# Exercise description
Extract the full set of records that follows, word for word.

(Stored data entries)
==============================

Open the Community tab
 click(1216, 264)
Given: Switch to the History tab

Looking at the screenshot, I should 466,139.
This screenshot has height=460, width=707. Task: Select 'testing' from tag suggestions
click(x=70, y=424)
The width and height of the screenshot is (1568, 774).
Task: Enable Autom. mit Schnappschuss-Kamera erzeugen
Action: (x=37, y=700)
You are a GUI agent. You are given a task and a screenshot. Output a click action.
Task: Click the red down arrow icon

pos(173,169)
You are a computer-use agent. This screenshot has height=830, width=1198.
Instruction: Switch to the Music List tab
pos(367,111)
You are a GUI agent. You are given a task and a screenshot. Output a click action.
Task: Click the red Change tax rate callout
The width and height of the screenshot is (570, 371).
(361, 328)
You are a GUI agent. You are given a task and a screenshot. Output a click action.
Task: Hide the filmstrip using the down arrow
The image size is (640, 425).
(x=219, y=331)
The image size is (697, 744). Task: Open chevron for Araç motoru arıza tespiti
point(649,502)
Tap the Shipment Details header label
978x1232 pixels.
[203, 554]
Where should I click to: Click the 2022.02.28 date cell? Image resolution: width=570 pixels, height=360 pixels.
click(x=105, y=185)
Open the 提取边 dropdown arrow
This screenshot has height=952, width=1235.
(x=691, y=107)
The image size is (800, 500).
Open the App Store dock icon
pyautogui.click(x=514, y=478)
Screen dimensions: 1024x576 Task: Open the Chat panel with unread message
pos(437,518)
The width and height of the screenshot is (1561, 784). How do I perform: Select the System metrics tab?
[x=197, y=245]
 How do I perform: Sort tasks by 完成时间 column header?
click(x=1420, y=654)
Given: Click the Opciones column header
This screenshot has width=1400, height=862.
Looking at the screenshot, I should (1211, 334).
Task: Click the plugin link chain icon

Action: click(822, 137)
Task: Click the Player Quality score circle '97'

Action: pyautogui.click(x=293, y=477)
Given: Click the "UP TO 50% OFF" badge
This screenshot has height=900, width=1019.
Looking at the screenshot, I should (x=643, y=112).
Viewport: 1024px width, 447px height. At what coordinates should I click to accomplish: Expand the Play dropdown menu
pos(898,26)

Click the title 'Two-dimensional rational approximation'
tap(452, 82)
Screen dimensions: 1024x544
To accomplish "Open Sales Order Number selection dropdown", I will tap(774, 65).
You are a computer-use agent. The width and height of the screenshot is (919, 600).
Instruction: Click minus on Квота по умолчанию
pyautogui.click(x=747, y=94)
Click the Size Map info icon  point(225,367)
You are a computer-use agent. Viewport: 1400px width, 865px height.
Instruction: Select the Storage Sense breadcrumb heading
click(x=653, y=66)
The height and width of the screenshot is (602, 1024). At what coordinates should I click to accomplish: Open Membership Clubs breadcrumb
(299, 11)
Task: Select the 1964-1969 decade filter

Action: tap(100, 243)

==============================

# Output
Open the Community tab
 click(1216, 264)
Given: Switch to the History tab

Looking at the screenshot, I should 466,139.
This screenshot has height=460, width=707. Task: Select 'testing' from tag suggestions
click(x=70, y=424)
The width and height of the screenshot is (1568, 774).
Task: Enable Autom. mit Schnappschuss-Kamera erzeugen
Action: (x=37, y=700)
You are a GUI agent. You are given a task and a screenshot. Output a click action.
Task: Click the red down arrow icon

pos(173,169)
You are a computer-use agent. This screenshot has height=830, width=1198.
Instruction: Switch to the Music List tab
pos(367,111)
You are a GUI agent. You are given a task and a screenshot. Output a click action.
Task: Click the red Change tax rate callout
The width and height of the screenshot is (570, 371).
(361, 328)
You are a GUI agent. You are given a task and a screenshot. Output a click action.
Task: Hide the filmstrip using the down arrow
The image size is (640, 425).
(x=219, y=331)
The image size is (697, 744). Task: Open chevron for Araç motoru arıza tespiti
point(649,502)
Tap the Shipment Details header label
978x1232 pixels.
[203, 554]
Where should I click to: Click the 2022.02.28 date cell? Image resolution: width=570 pixels, height=360 pixels.
click(x=105, y=185)
Open the 提取边 dropdown arrow
This screenshot has height=952, width=1235.
(x=691, y=107)
The image size is (800, 500).
Open the App Store dock icon
pyautogui.click(x=514, y=478)
Screen dimensions: 1024x576 Task: Open the Chat panel with unread message
pos(437,518)
The width and height of the screenshot is (1561, 784). How do I perform: Select the System metrics tab?
[x=197, y=245]
 How do I perform: Sort tasks by 完成时间 column header?
click(x=1420, y=654)
Given: Click the Opciones column header
This screenshot has width=1400, height=862.
Looking at the screenshot, I should (1211, 334).
Task: Click the plugin link chain icon

Action: click(822, 137)
Task: Click the Player Quality score circle '97'

Action: pyautogui.click(x=293, y=477)
Given: Click the "UP TO 50% OFF" badge
This screenshot has height=900, width=1019.
Looking at the screenshot, I should (x=643, y=112).
Viewport: 1024px width, 447px height. At what coordinates should I click to accomplish: Expand the Play dropdown menu
pos(898,26)

Click the title 'Two-dimensional rational approximation'
tap(452, 82)
Screen dimensions: 1024x544
To accomplish "Open Sales Order Number selection dropdown", I will tap(774, 65).
You are a computer-use agent. The width and height of the screenshot is (919, 600).
Instruction: Click minus on Квота по умолчанию
pyautogui.click(x=747, y=94)
Click the Size Map info icon  point(225,367)
You are a computer-use agent. Viewport: 1400px width, 865px height.
Instruction: Select the Storage Sense breadcrumb heading
click(x=653, y=66)
The height and width of the screenshot is (602, 1024). At what coordinates should I click to accomplish: Open Membership Clubs breadcrumb
(299, 11)
Task: Select the 1964-1969 decade filter

Action: tap(100, 243)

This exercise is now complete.